Italy studying wider guarantee package for bank loans - sources

MILAN (Reuters) - Italy’s government is readying measures to extend a guarantee scheme for bank loans aimed at stemming potential losses on credit to businesses hit by the coronavirus crisis, two sources familiar with the matter said.

Italy is the country worst hit by the pandemic after China, with 35,713 confirmed cases and 2,978 deaths as of Wednesday.

A nationwide lockdown has confined Italians to their homes and shut down cafes, restaurants and almost all shops - except for grocery stores and pharmacies - and is expected to have plunged the economy into deep recession.

Companies can stay open provided they comply with safety measures, but a growing number of firms, especially in the worst-stricken northern regions of Lombardy and neighbouring Emilia Romagna and Veneto, are opting to close temporarily.

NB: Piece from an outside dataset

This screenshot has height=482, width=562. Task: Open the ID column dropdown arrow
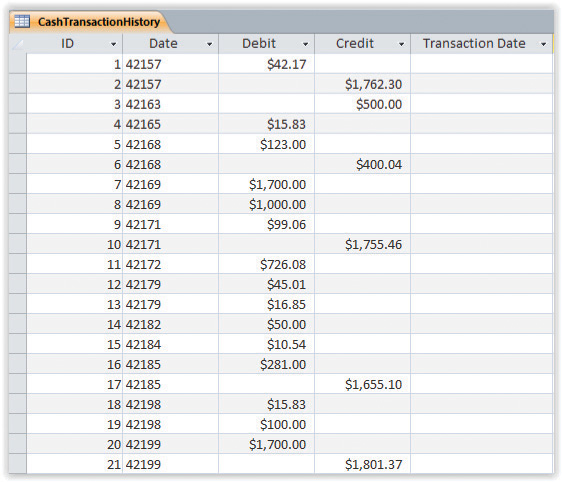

Italian banks have agreed to grant a debt payment holiday to businesses in good health that run into trouble due to the crisis.

Under a first 25 billion euro (23.5 billion pounds) package to support the economy, the government has committed to partly shield banks from losses on roughly a third of the loans covered by the moratorium.

The guarantee kicks in on a third of the loans once the debt holiday ends if the company is unable to resume paying.

The measures applied to small- and medium-sized enterprises, which are the majority of Italian firms, but Economy Minister Roberto Gualtieri on Wednesday said the government wanted also to be able to help bigger companies.

The new measures would extend the guarantee to 90% of new loans granted by banks to businesses suffering because of the virus crisis, the sources said.

The guarantee aims to keep credit flowing to the economy without forcing losses onto banks because of the additional risks they take on due to the virus, one of the sources added.

The new measure would be made possible by a loosening of European Union rules on state aid to companies under a temporary package proposed by EU antitrust chief Margrethe Vestager which member states are currently examining.